Figure 3.13: Schematic of the study by Ansolabehere and Hersh (2012). To create the master datafile, Catalist combines and harmonizes information from many different sources. This process of merging, no matter how careful, will propagate errors in the original data sources and will introduce new errors. A second source of errors is the record linkage between the survey data and the master datafile. If every person had a stable, unique identifier in both data sources, then linkage would be trivial. But, Catalist had to do the linkage using imperfect identifiers, in this case name, gender, birth year, and home address. Unfortunately, for many cases there could be incomplete or inaccurate information; a voter named Homer Simpson might appear as Homer Jay Simpson, Homie J Simpson, or even Homer Sampsin. Despite the potential for errors in the Catalist master datafile and errors in the record linkage, Ansolabehere and Hersh were able to build confidence in their estimates through several different types of checks.
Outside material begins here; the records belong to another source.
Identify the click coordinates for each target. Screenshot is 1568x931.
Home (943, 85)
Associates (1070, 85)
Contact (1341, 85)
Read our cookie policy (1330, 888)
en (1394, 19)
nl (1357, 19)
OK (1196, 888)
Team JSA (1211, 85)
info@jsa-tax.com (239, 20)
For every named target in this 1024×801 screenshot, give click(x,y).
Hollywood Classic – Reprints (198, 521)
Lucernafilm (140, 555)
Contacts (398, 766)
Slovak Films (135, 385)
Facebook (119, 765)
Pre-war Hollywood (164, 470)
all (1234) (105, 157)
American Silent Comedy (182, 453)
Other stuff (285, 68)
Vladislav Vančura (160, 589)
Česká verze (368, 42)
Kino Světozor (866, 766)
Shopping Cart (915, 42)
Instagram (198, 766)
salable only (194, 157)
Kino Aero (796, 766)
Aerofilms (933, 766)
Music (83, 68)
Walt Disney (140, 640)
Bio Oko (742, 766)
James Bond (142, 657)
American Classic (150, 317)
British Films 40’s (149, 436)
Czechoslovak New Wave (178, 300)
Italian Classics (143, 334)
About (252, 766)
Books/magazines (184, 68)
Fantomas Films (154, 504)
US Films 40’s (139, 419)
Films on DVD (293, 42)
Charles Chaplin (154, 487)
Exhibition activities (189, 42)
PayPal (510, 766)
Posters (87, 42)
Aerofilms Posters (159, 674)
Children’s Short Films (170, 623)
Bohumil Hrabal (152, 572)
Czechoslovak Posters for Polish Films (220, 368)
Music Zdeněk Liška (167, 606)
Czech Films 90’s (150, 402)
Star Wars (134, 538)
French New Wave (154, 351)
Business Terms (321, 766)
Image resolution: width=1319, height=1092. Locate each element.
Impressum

With their combined data file, Ansolabehere and Hersh came to three important conclusions. First, over-reporting of voting is rampant: almost half of the nonvoters reported voting, and if someone reported voting, there is only an 80% chance that they actually voted. Second, over-reporting is not random: over-reporting is more common among high-income, well-educated, partisans who are engaged in public affairs. In other words, the people who are most likely to vote are also most likely to lie about voting. Third, and most critically, because of the systematic nature of over-reporting, the actual differences between voters and nonvoters are smaller than they appear just from surveys. For example, those with a bachelor’s degree are about 22 percentage points more likely to report voting, but are only 10 percentage points more likely to actually vote. It turns out, perhaps not surprisingly, that existing resource-based theories of voting are much better at predicting who will report voting (which is the data that researchers have used in the past) than they are at predicting who actually votes. Thus, the empirical finding of Ansolabehere and Hersh (2012) call for new theories to understand and predict voting.
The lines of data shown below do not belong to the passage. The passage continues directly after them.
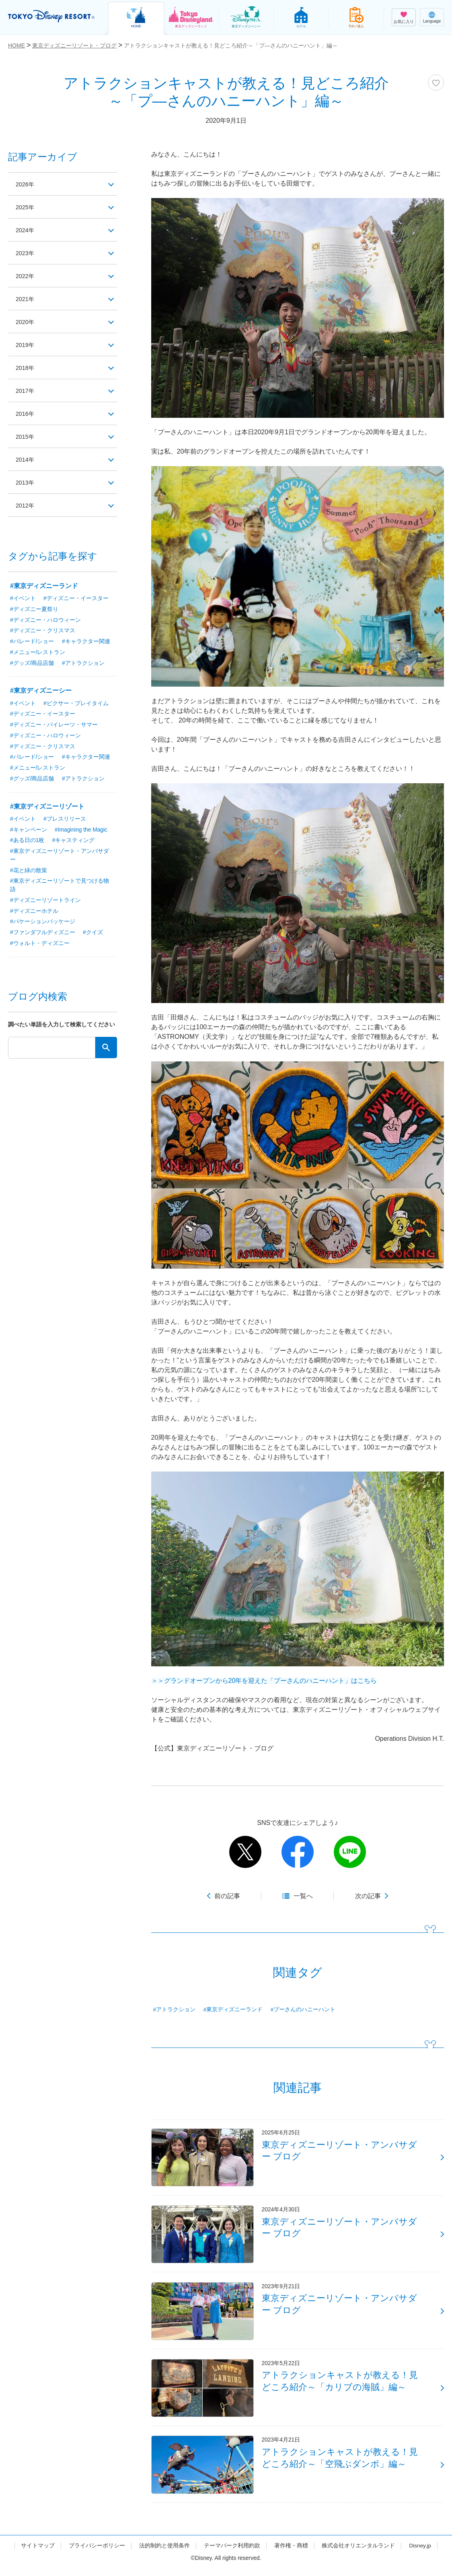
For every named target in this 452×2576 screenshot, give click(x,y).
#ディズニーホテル (34, 913)
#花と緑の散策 (28, 872)
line (350, 1852)
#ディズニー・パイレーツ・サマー (54, 725)
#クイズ (93, 935)
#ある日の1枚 (27, 842)
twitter (245, 1852)
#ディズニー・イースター (76, 598)
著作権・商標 (291, 2553)
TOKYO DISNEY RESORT (52, 16)
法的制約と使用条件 (164, 2553)
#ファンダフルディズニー (42, 935)
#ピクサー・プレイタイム (76, 704)
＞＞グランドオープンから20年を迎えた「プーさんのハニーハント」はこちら (264, 1680)
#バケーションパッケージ (42, 924)
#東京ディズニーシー (41, 691)
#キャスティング (73, 842)
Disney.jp (420, 2553)
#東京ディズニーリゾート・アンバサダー (59, 857)
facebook (297, 1852)
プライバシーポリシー (96, 2553)
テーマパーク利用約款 (231, 2553)
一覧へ (303, 1896)
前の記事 (227, 1896)
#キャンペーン (28, 831)
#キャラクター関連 (86, 642)
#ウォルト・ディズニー (40, 946)
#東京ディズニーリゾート (47, 807)
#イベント (23, 598)
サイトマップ (37, 2553)
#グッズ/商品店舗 (32, 664)
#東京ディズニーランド (233, 2009)
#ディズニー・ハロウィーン (45, 620)
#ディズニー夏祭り (34, 609)
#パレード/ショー (32, 642)
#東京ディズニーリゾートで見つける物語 (59, 887)
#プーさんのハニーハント (303, 2009)
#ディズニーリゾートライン (45, 902)
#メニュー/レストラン (38, 653)
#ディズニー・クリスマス (42, 631)
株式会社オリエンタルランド (358, 2553)
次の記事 (368, 1896)
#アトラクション (174, 2009)
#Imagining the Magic (81, 831)
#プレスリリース (64, 820)
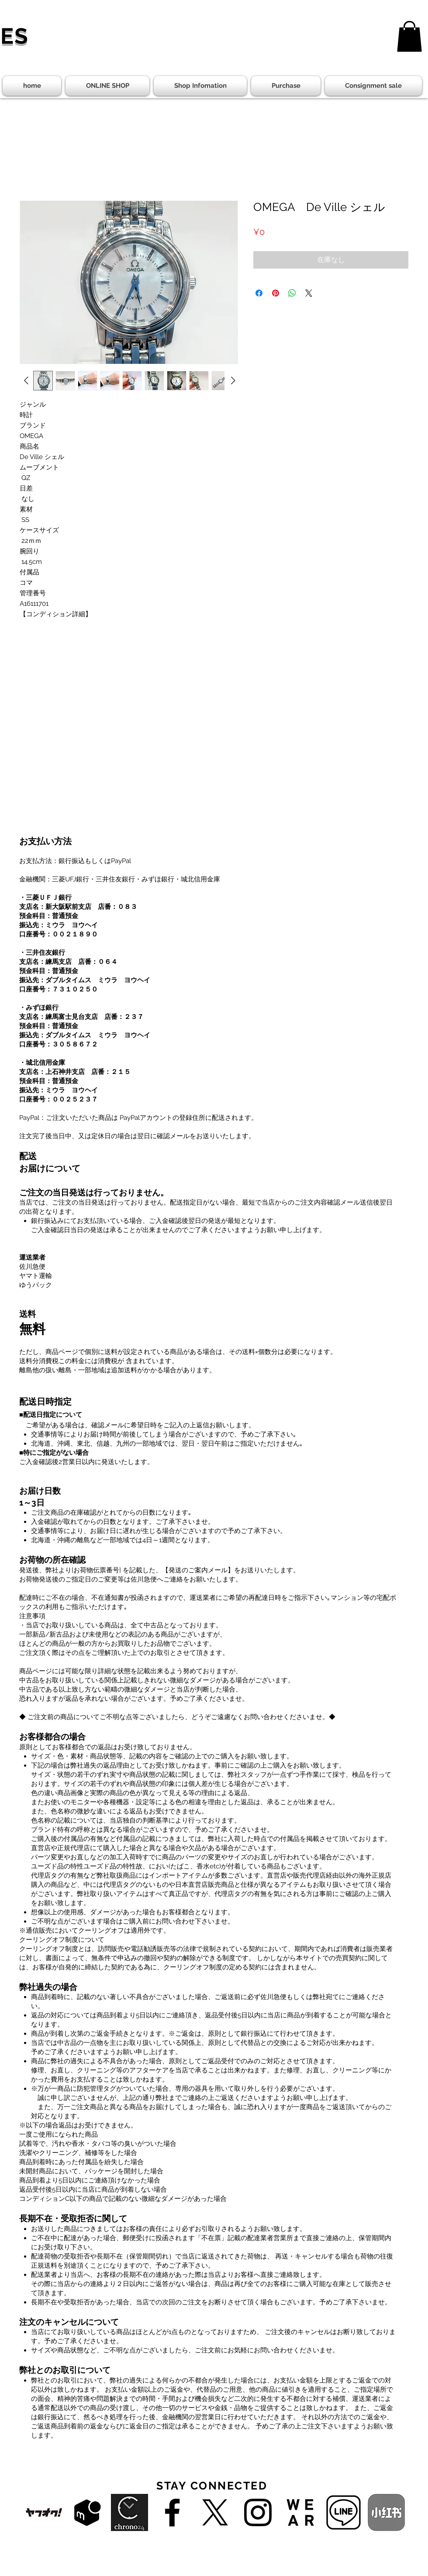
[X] (215, 2512)
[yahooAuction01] (43, 2512)
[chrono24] (129, 2512)
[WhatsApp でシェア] (292, 293)
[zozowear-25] (300, 2512)
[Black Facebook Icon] (172, 2512)
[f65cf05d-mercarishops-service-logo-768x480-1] (86, 2512)
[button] (409, 36)
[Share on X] (309, 293)
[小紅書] (386, 2512)
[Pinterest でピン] (275, 293)
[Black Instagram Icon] (257, 2512)
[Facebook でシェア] (259, 293)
But how much should we trust these results? Remember, these results depend on error-prone linking to black-box data with unknown amounts of error. More specifically, the results hinge on two key steps: (1) the ability of Catalist to combine many disparate data sources to produce an accurate master datafile and (2) the ability of Catalist to link the survey data to its master datafile. Each of these steps is difficult, and errors in either step could lead researchers to the wrong conclusions. However, both data processing and linking are critical to the continued existence of Catalist as a company, so it can invest resources in solving these problems, often at a scale that no academic researcher can match. In their paper, Ansolabehere and Hersh go through a number of steps to check the results of these two steps—even though some of them are proprietary—and these checks might be helpful for other researchers wishing to link survey data to black-box big data sources.

What are the general lessons researchers can draw from this study? First, there is tremendous value both from enriching big data sources with survey data and from enriching survey data with big data sources (you can see this study either way). By combining these two data sources, the researchers were able to do something that was impossible with either individually. The second general lesson is that though aggregated, commercial data sources, such as the data from Catalist, should not be considered “ground truth,” in some cases, they can be useful. Skeptics sometimes compare these aggregated, commercial data source with absolute Truth and point out that these data sources fall short. However, in this case, the skeptics are making the wrong comparison: all data that researchers use fall short of absolute Truth. Instead, it is better to compare aggregated, commercial data sources with other available data sources (e.g., self-reported voting behavior), which invariably have errors as well. Finally, the third general lesson of Ansolabehere and Hersh’s study is that in some situations, researchers can benefit from the huge investments that many private companies are making in collecting and harmonizing complex social data sets.